Dataset items
<<<<
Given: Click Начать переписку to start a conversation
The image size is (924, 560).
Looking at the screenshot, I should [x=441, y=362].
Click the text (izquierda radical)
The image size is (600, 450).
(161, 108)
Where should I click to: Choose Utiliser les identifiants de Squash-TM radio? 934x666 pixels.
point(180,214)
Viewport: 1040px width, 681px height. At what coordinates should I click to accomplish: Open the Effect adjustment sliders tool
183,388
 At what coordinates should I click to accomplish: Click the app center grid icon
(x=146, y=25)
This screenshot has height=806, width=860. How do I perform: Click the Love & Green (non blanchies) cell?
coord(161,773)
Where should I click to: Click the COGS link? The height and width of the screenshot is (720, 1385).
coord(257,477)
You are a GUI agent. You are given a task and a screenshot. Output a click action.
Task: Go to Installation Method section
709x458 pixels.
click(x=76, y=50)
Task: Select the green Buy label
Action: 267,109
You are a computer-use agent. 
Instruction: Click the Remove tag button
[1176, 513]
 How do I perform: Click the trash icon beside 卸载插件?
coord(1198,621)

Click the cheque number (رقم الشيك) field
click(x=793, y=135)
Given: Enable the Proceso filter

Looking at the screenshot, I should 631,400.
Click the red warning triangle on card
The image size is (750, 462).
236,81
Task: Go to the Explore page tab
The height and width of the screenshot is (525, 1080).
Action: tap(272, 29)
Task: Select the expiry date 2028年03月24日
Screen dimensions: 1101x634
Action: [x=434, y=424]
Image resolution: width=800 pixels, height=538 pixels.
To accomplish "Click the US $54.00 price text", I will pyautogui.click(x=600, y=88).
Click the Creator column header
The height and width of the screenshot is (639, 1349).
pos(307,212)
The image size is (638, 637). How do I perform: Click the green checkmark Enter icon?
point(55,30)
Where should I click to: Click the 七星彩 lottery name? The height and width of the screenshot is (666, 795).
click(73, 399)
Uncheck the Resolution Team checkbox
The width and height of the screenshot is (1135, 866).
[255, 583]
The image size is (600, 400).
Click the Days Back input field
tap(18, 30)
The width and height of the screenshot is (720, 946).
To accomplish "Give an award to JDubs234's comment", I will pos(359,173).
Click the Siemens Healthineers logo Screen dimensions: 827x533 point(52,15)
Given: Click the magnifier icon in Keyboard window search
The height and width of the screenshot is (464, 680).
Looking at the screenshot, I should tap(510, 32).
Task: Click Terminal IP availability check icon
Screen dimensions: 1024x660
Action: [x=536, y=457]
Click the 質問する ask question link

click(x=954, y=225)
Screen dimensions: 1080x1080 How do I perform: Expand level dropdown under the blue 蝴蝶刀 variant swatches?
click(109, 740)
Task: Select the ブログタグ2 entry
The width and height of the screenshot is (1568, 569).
>>>>
* _WORK TO BE COMPLETED_: Copy each line of the data above without altering a single character.

* _EXPECTED OUTPUT_:
Given: Click Начать переписку to start a conversation
The image size is (924, 560).
Looking at the screenshot, I should [x=441, y=362].
Click the text (izquierda radical)
The image size is (600, 450).
(161, 108)
Where should I click to: Choose Utiliser les identifiants de Squash-TM radio? 934x666 pixels.
point(180,214)
Viewport: 1040px width, 681px height. At what coordinates should I click to accomplish: Open the Effect adjustment sliders tool
183,388
 At what coordinates should I click to accomplish: Click the app center grid icon
(x=146, y=25)
This screenshot has height=806, width=860. How do I perform: Click the Love & Green (non blanchies) cell?
coord(161,773)
Where should I click to: Click the COGS link? The height and width of the screenshot is (720, 1385).
coord(257,477)
You are a GUI agent. You are given a task and a screenshot. Output a click action.
Task: Go to Installation Method section
709x458 pixels.
click(x=76, y=50)
Task: Select the green Buy label
Action: 267,109
You are a computer-use agent. 
Instruction: Click the Remove tag button
[1176, 513]
 How do I perform: Click the trash icon beside 卸载插件?
coord(1198,621)

Click the cheque number (رقم الشيك) field
click(x=793, y=135)
Given: Enable the Proceso filter

Looking at the screenshot, I should 631,400.
Click the red warning triangle on card
The image size is (750, 462).
236,81
Task: Go to the Explore page tab
The height and width of the screenshot is (525, 1080).
Action: tap(272, 29)
Task: Select the expiry date 2028年03月24日
Screen dimensions: 1101x634
Action: [x=434, y=424]
Image resolution: width=800 pixels, height=538 pixels.
To accomplish "Click the US $54.00 price text", I will pyautogui.click(x=600, y=88).
Click the Creator column header
The height and width of the screenshot is (639, 1349).
pos(307,212)
The image size is (638, 637). How do I perform: Click the green checkmark Enter icon?
point(55,30)
Where should I click to: Click the 七星彩 lottery name? The height and width of the screenshot is (666, 795).
click(73, 399)
Uncheck the Resolution Team checkbox
The width and height of the screenshot is (1135, 866).
[255, 583]
The image size is (600, 400).
Click the Days Back input field
tap(18, 30)
The width and height of the screenshot is (720, 946).
To accomplish "Give an award to JDubs234's comment", I will pos(359,173).
Click the Siemens Healthineers logo Screen dimensions: 827x533 point(52,15)
Given: Click the magnifier icon in Keyboard window search
The height and width of the screenshot is (464, 680).
Looking at the screenshot, I should tap(510, 32).
Task: Click Terminal IP availability check icon
Screen dimensions: 1024x660
Action: [x=536, y=457]
Click the 質問する ask question link

click(x=954, y=225)
Screen dimensions: 1080x1080 How do I perform: Expand level dropdown under the blue 蝴蝶刀 variant swatches?
click(109, 740)
Task: Select the ブログタグ2 entry
The width and height of the screenshot is (1568, 569).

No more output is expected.